(Stored entries)
__________

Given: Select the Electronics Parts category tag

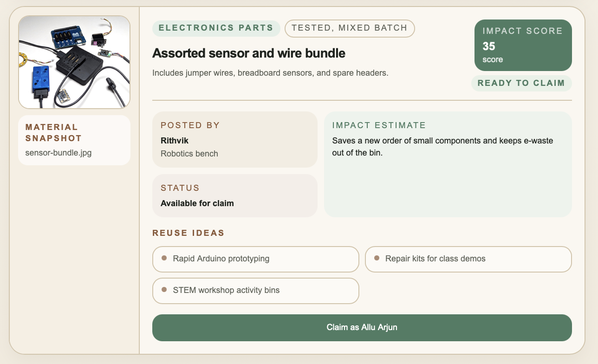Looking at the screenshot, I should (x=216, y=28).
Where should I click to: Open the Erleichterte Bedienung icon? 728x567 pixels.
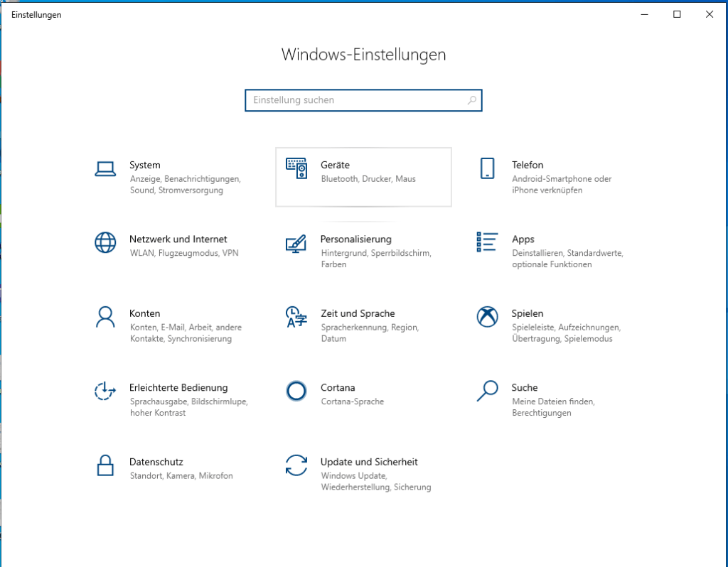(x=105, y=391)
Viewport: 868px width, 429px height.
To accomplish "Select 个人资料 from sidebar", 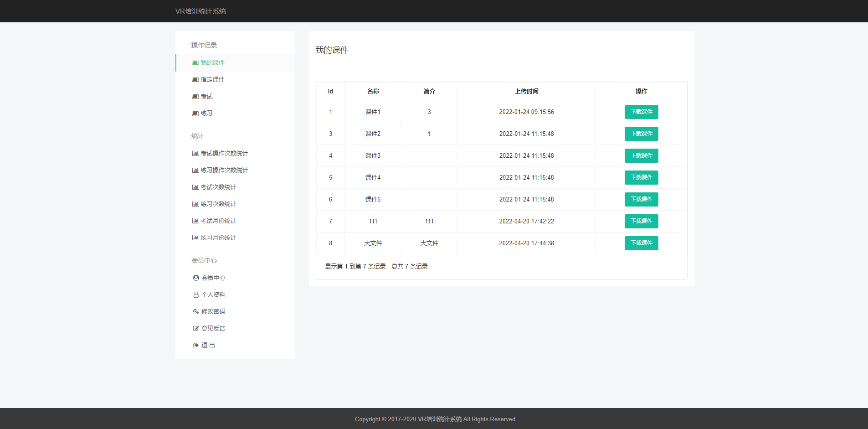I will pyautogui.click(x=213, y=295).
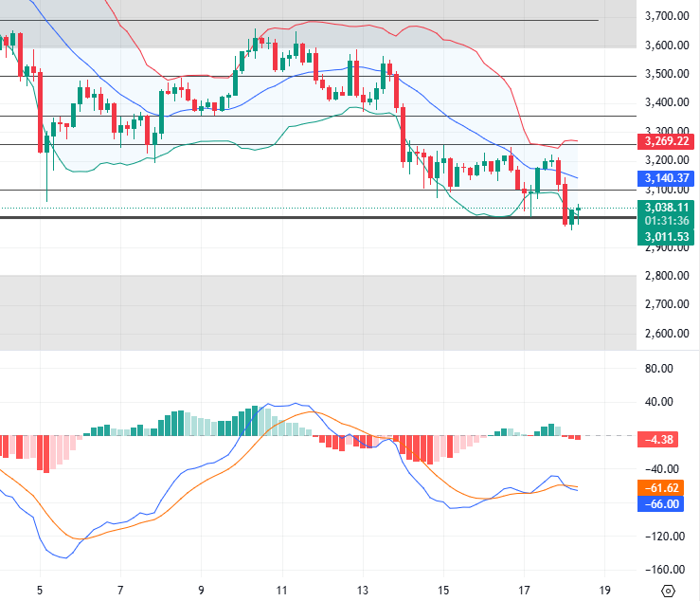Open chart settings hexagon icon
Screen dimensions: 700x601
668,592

__________

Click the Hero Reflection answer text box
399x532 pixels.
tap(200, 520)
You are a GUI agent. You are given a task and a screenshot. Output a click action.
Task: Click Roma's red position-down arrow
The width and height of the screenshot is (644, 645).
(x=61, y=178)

__________

Directions:
When you reach the line containing "Given: Select the" in the entries above, begin restating word for word, and stop once the line containing "Viewport: 868px width, 429px height." has been given. Omit the pictures.

Reply to the task:
Given: Select the Electronics Parts category tag

Looking at the screenshot, I should (x=216, y=28).
Where should I click to: Open the Erleichterte Bedienung icon? 728x567 pixels.
(x=105, y=391)
Viewport: 868px width, 429px height.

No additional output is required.